TASK [matrix-synapse : Fail if Matrix Client API not working] ******************************************
fatal: [matrix.domain.tld]: FAILED! => {"changed": false, "msg": "Failed checking Matrix Client API is up at `matrix.domain.tld` (checked endpoint: `https://matrix.domain.tld/_matrix/client/versions`). Is Synapse running? Is port 443 open in your firewall?

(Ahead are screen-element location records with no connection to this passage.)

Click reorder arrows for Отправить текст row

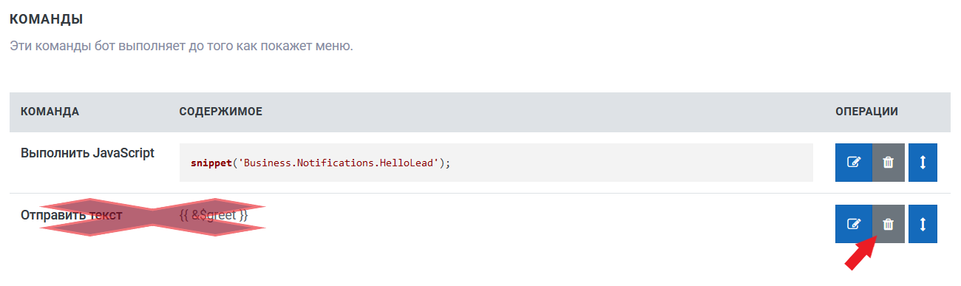[x=923, y=224]
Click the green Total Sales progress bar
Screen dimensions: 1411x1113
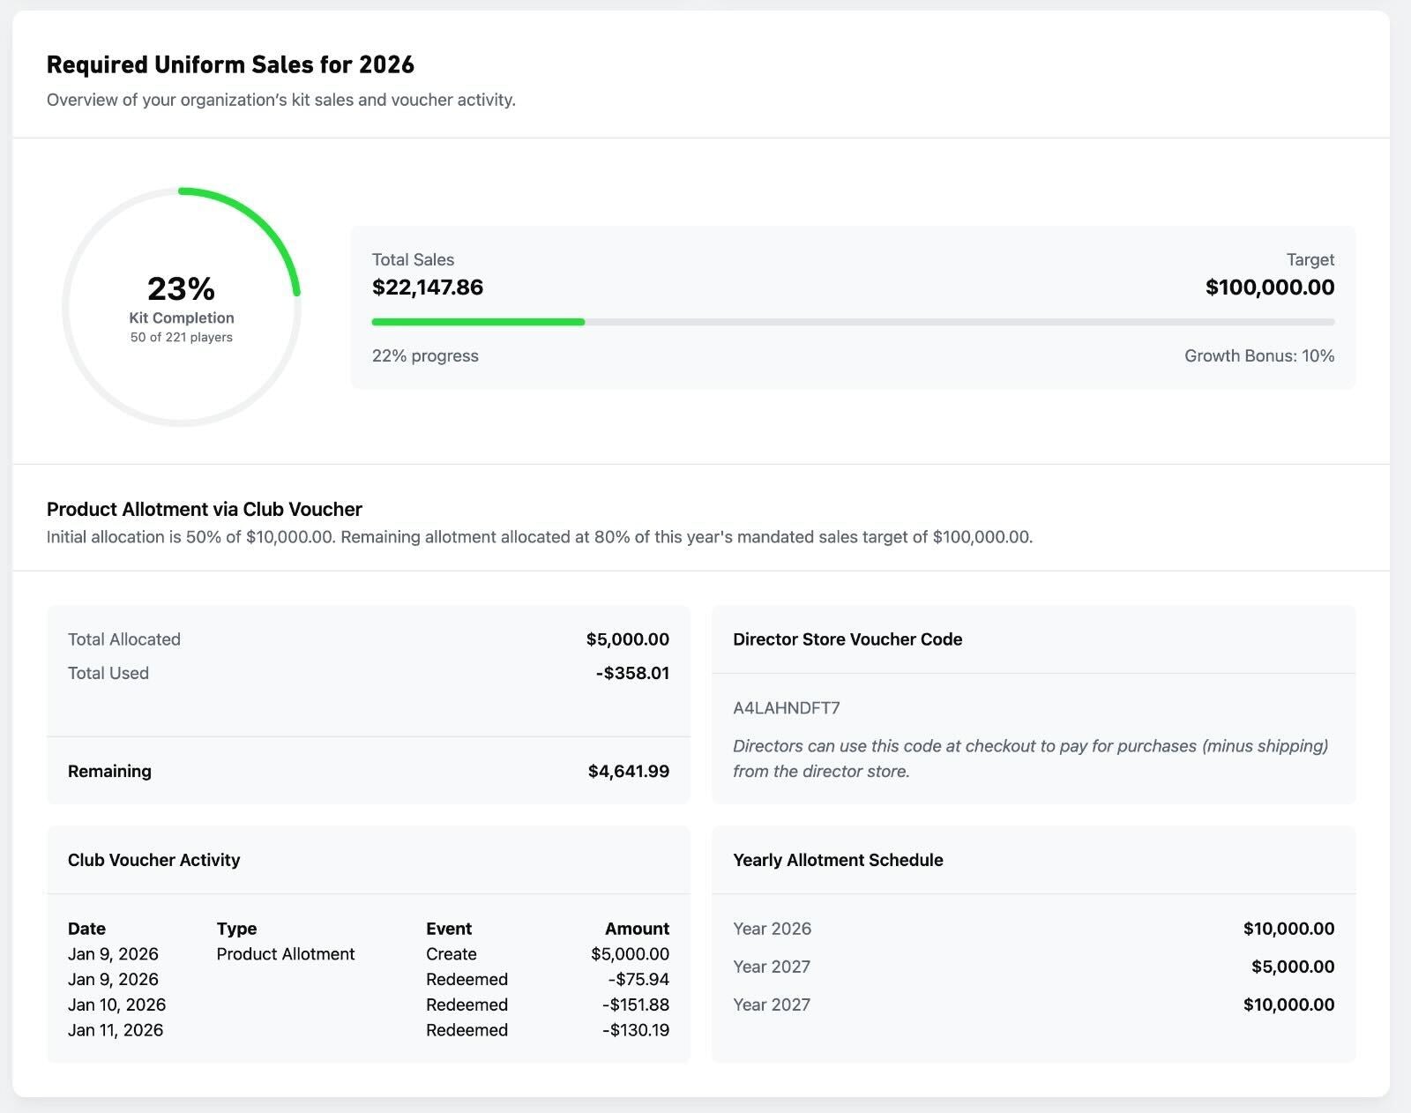point(478,322)
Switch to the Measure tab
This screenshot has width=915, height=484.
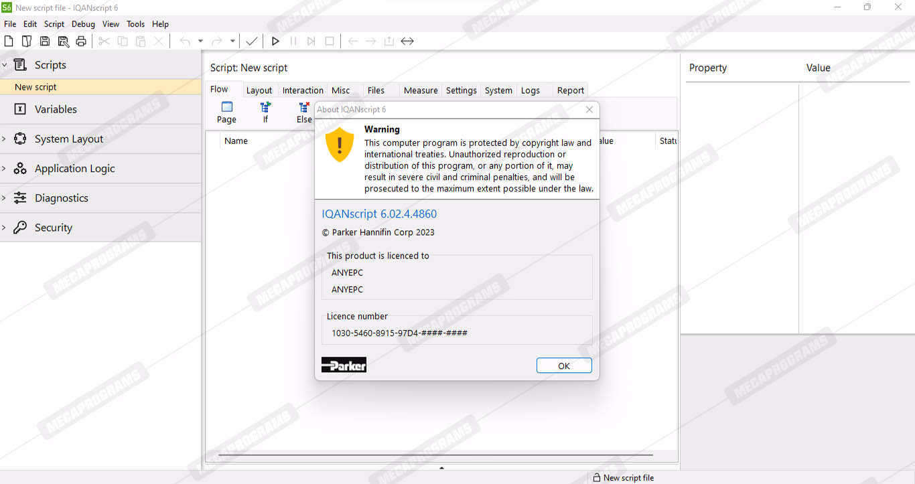click(x=421, y=90)
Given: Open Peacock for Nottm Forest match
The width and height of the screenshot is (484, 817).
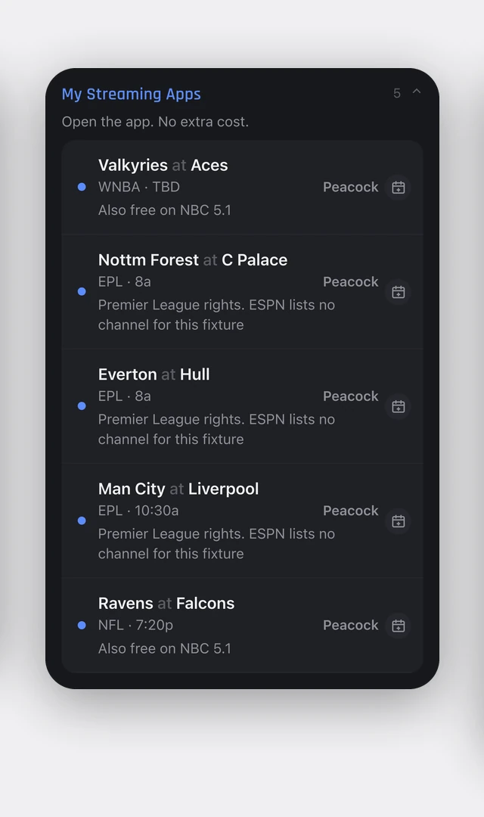Looking at the screenshot, I should click(351, 282).
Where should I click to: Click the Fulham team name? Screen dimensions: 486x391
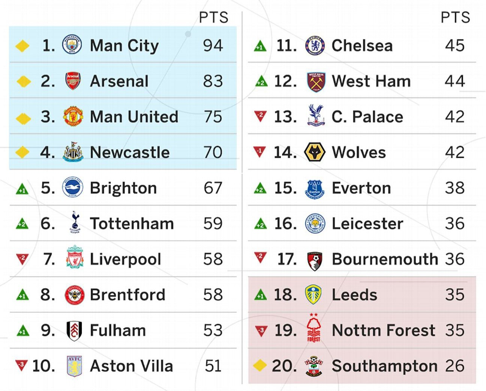[x=118, y=330]
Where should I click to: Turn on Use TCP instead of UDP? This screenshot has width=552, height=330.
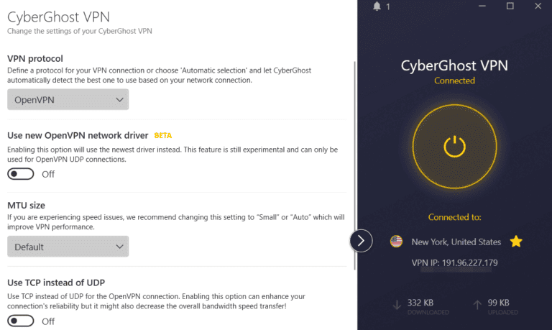pyautogui.click(x=21, y=321)
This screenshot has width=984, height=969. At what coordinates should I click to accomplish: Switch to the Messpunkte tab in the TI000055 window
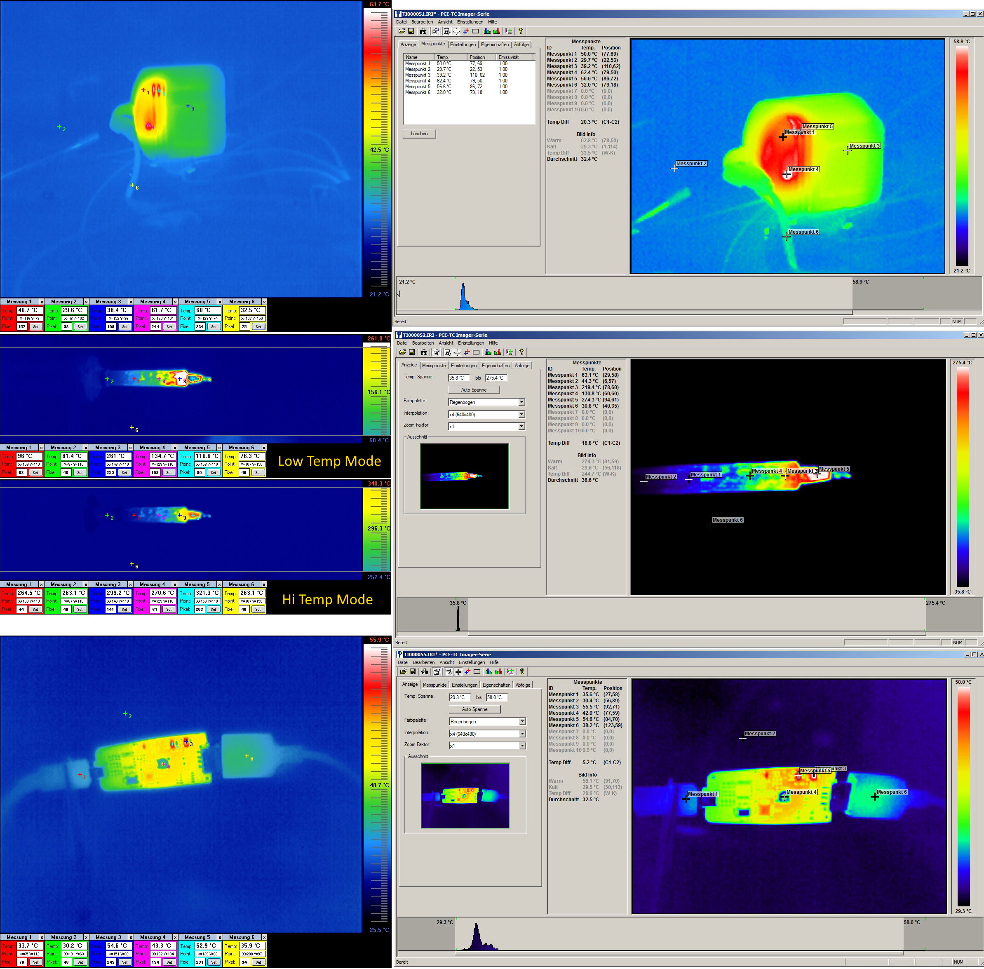tap(435, 685)
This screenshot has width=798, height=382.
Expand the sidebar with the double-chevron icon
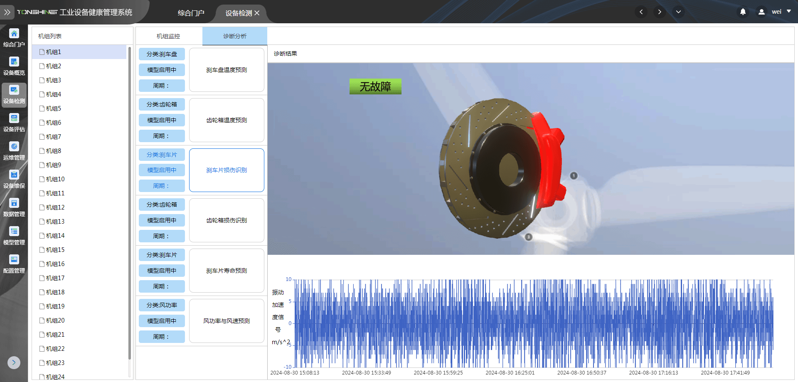click(7, 12)
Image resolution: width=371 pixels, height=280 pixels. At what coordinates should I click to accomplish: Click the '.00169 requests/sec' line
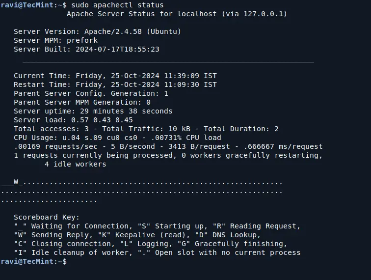[x=168, y=146]
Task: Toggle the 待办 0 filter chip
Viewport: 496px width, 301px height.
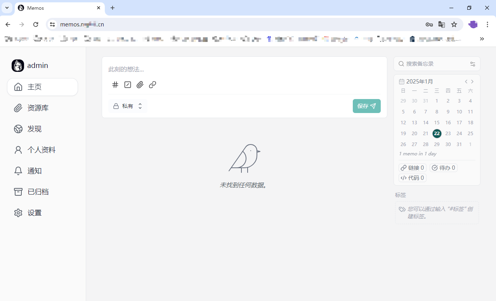Action: pyautogui.click(x=443, y=168)
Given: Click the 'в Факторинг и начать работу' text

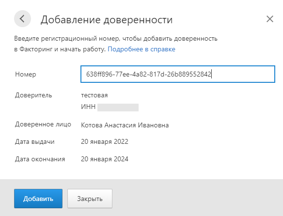Looking at the screenshot, I should (60, 49).
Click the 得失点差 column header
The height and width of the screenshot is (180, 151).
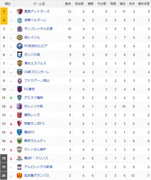coord(144,4)
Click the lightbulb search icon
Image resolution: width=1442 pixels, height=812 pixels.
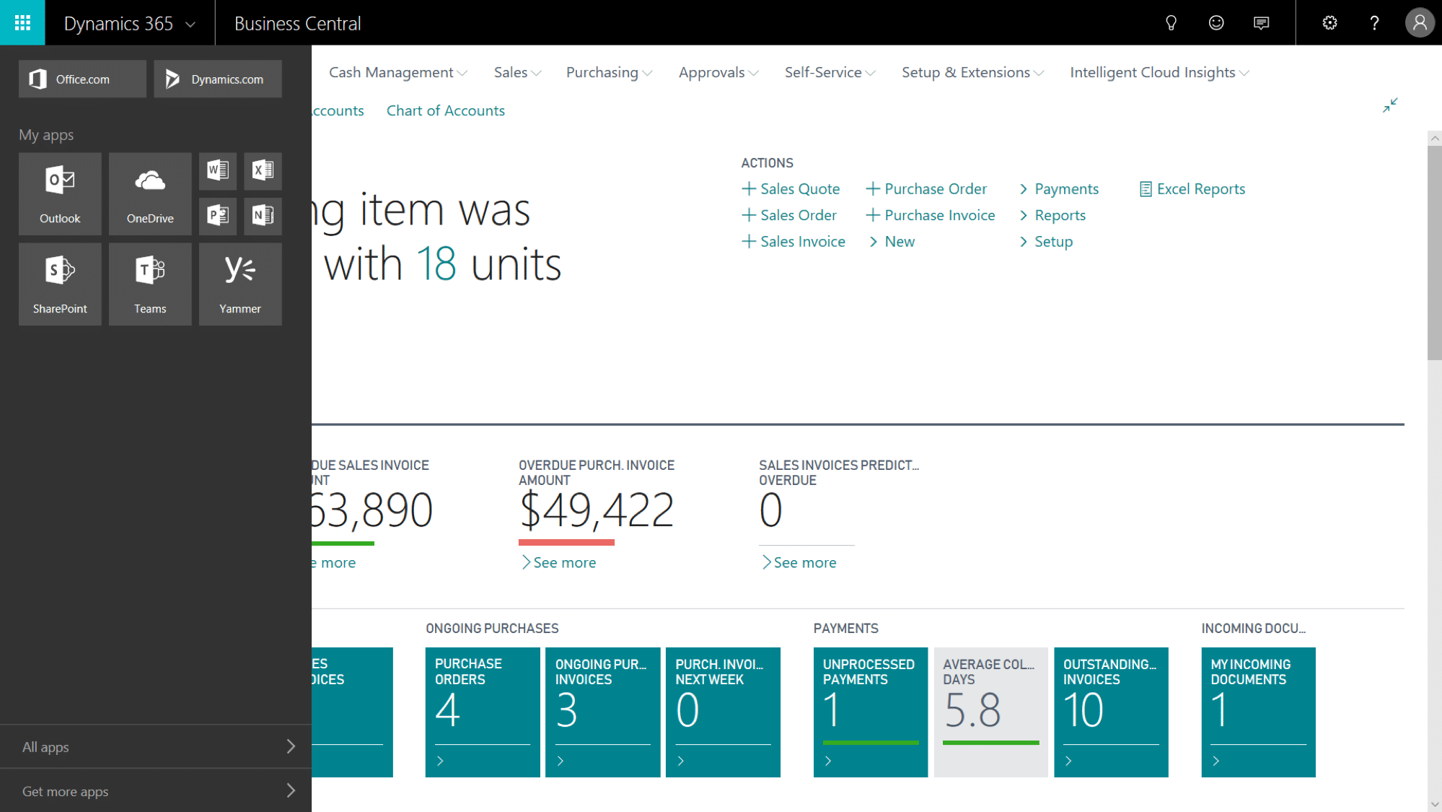point(1171,22)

Full error: {'redirected': False, 'url': 'https://matrix.domain.tld/_matrix/client/versions', 'status': 502, 'server': 'nginx', 'date': 'Wed, 13 Jan 2021 04:37:54 GMT', 'content_type': 'text/html', 'content_length': '150', 'connection': 'close', 'elapsed': 1, 'changed': False, 'failed': True, 'msg': 'Status code was 502 and not [200]: HTTP Error 502: Bad Gateway'}"}

Nginx reports the following on https://matrix.domain.tld:8448.

2021/01/13 00:09:00 [error] 338700#338700: *90 recv() failed (104: Connection reset by peer) while reading response header from upstream, client: ip.ad.dr.ess, server: matrix.domain.tld, request: "GET / HTTP/2.0", upstream: "http://127.0.0.1:8048/", host: "matrix.domain.tld:8448"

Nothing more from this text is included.